Capitale d’Aquido – royaume de Rumbur
Ses doigts tremblants s’accrochèrent au poignet tendu vers elle. Elle regardait cette pierre posée dans le creux de la main, source de sa si grande longévité. Bénédiction et malédiction. Elle était épuisée. Elle avala l’hématite à l’aide d’un verre d’eau et toussa. Elle grogna un juron indigne de son statut. Llyr avait parfaitement raison. Ce détesté et tant aimé fils avait rarement tort et cela lui lacérait le cœur de l’admettre. Nar s’affaiblissait de jour en jour, d’heure en heure. Elle et Wilam avaient cherché dans de vieux grimoires, dans d’antiques archives qui avaient survécu à l’humidité et au temps.
Rien.
Il n’y avait rien pour la sauver.
Rien. Lavena abhorrait ce mot. Il voulait tout dire, cracher au visage cette impuissance qu’elle se refusait de le reconnaître. Rumbur avait encore besoin de Nar. Ses fidèles avaient besoin de leur dieu, de leur guide, de leur phare. Elle ne pouvait se permettre de s’affaiblir et de disparaître tandis qu’une nouvelle guerre s’annonçait. Un autre Gwrac’h Bretzel. Cette fois, Lavena savait qu’elle ne serait pas victorieuse de ce long et funeste combat. Llyr s’était bien chargé de le lui faire comprendre après lui avoir rendu visite dans sa tente. Il avait appuyé ses propos lorsqu’il avait repris chaque ville et village portuaires, ses vagues destructrices d’un rouge sang qui emportaient tout sur leur passage, ses fidèles se révélant au grand jour.

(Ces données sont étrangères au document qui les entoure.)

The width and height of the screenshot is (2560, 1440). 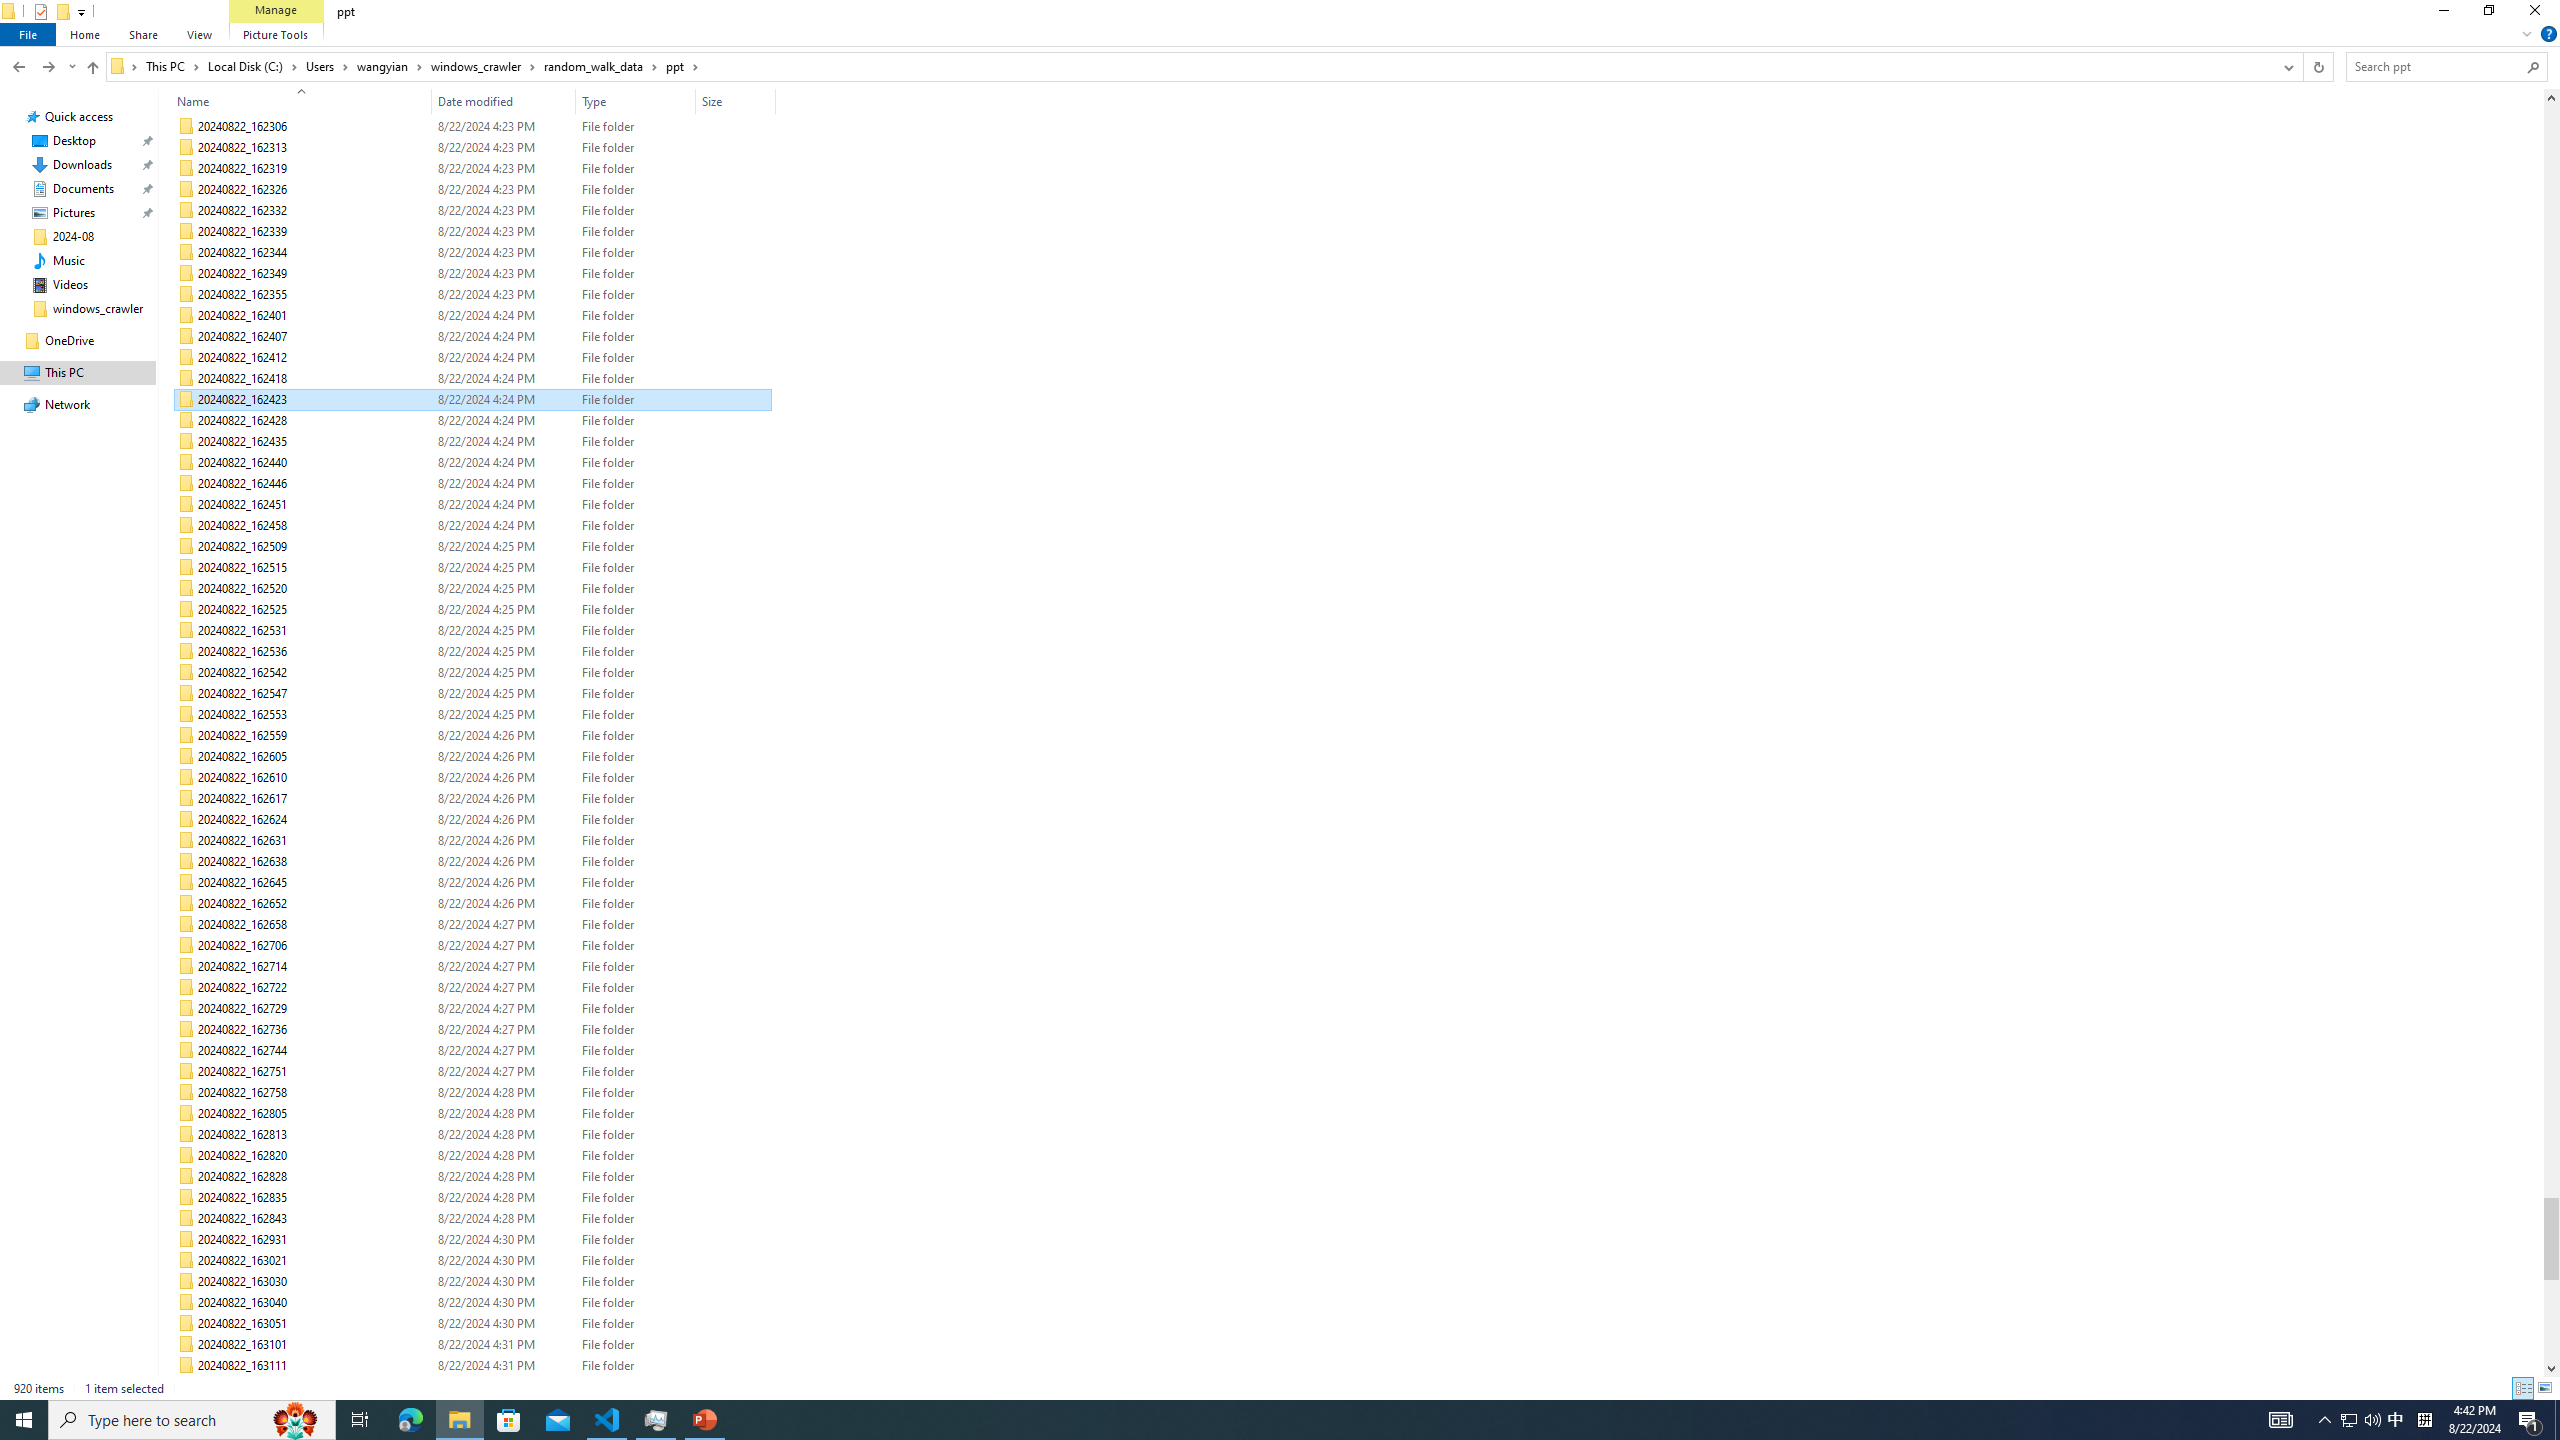 What do you see at coordinates (504, 100) in the screenshot?
I see `'Date modified'` at bounding box center [504, 100].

Allongée dans son bain refroidi, les yeux plongés dans le vide, Lavena ne parvenait pas à trouver la force d’en sortir, d’affronter le monde extérieur avec la guerre qu’elle avait elle-même créée. La sorcière en voulait atrocement à son compagnon de lui avoir arraché sa fille la plus précieuse, de ne pas avoir refusé de lui retirer son âme, son essence, de lui laisser une dernière chance. Personnification de la Mort ou non, Maro n’avait pas le droit de la faire autour autant souffrir. Elle, la personnification de la Vie. Son épouse. Son âme sœur. L’autre face de la pièce. Tout était parti de là. D’une perte de trop de l’un de ses enfants, de ce poignard planté dans son cœur qui saignait encore aujourd’hui de cette trahison.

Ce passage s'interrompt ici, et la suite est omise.